WHAT IS BEING ASKED
Copy the records word for word. Pictures do not go in.

=======

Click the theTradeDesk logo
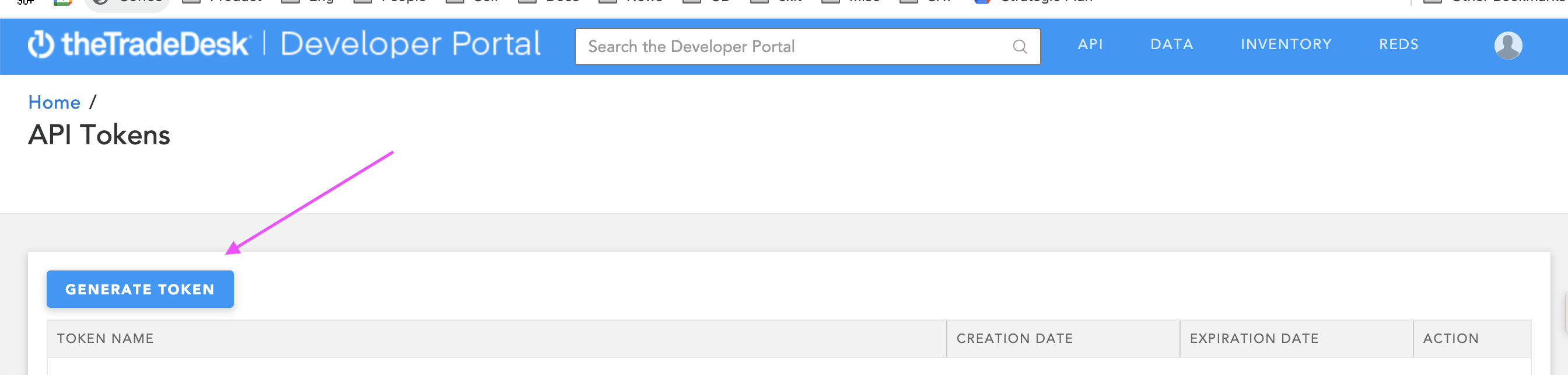This screenshot has height=375, width=1568. (x=140, y=44)
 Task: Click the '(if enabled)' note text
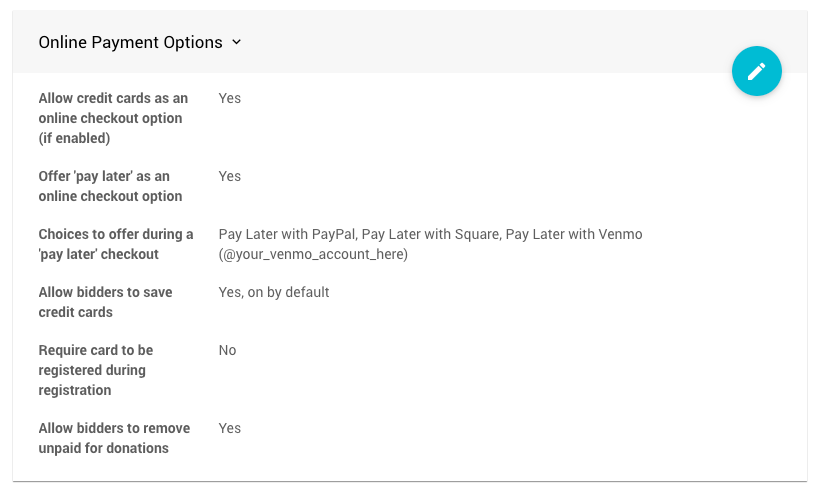74,138
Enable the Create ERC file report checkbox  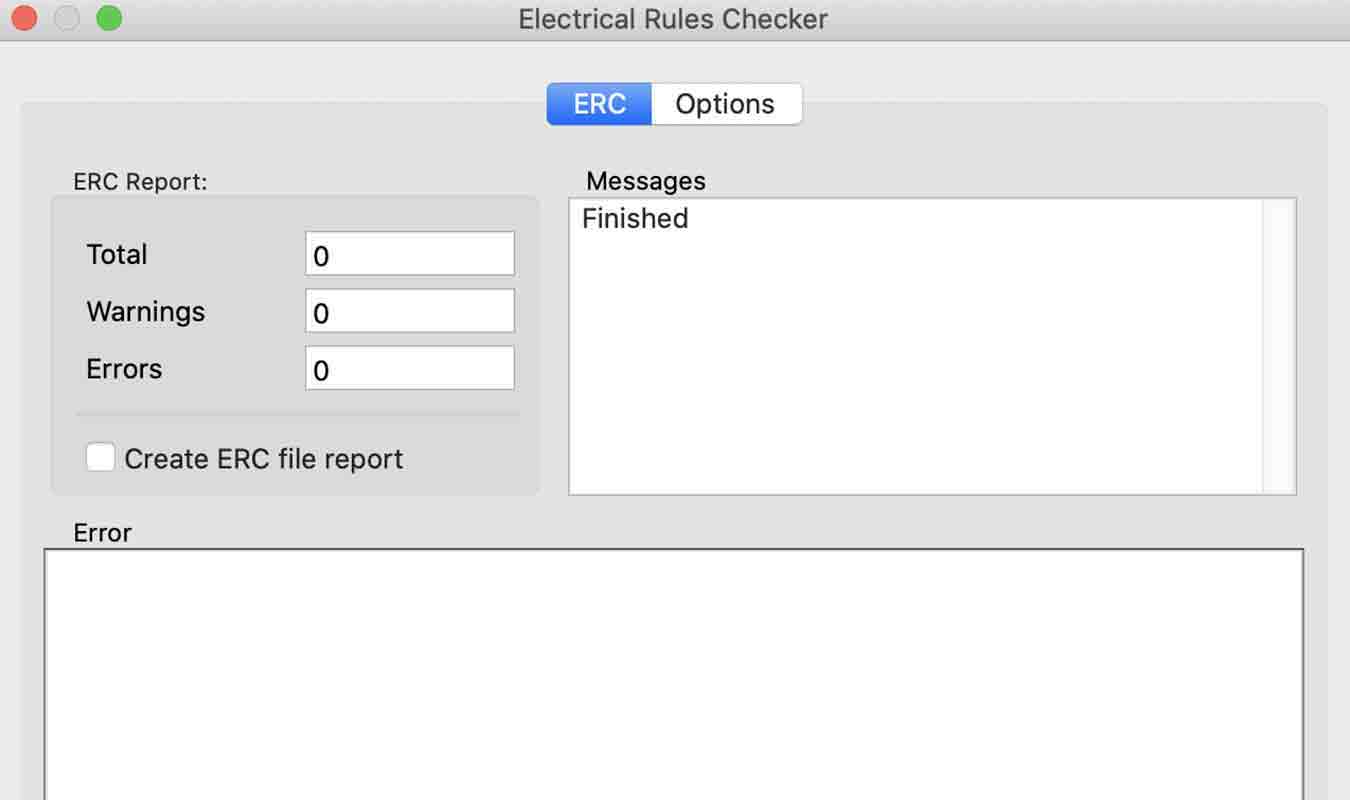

=======

RESULT BELOW
Click the theTradeDesk logo
This screenshot has height=375, width=1568. (x=140, y=44)
 Task: Click the '(if enabled)' note text
74,138
Enable the Create ERC file report checkbox  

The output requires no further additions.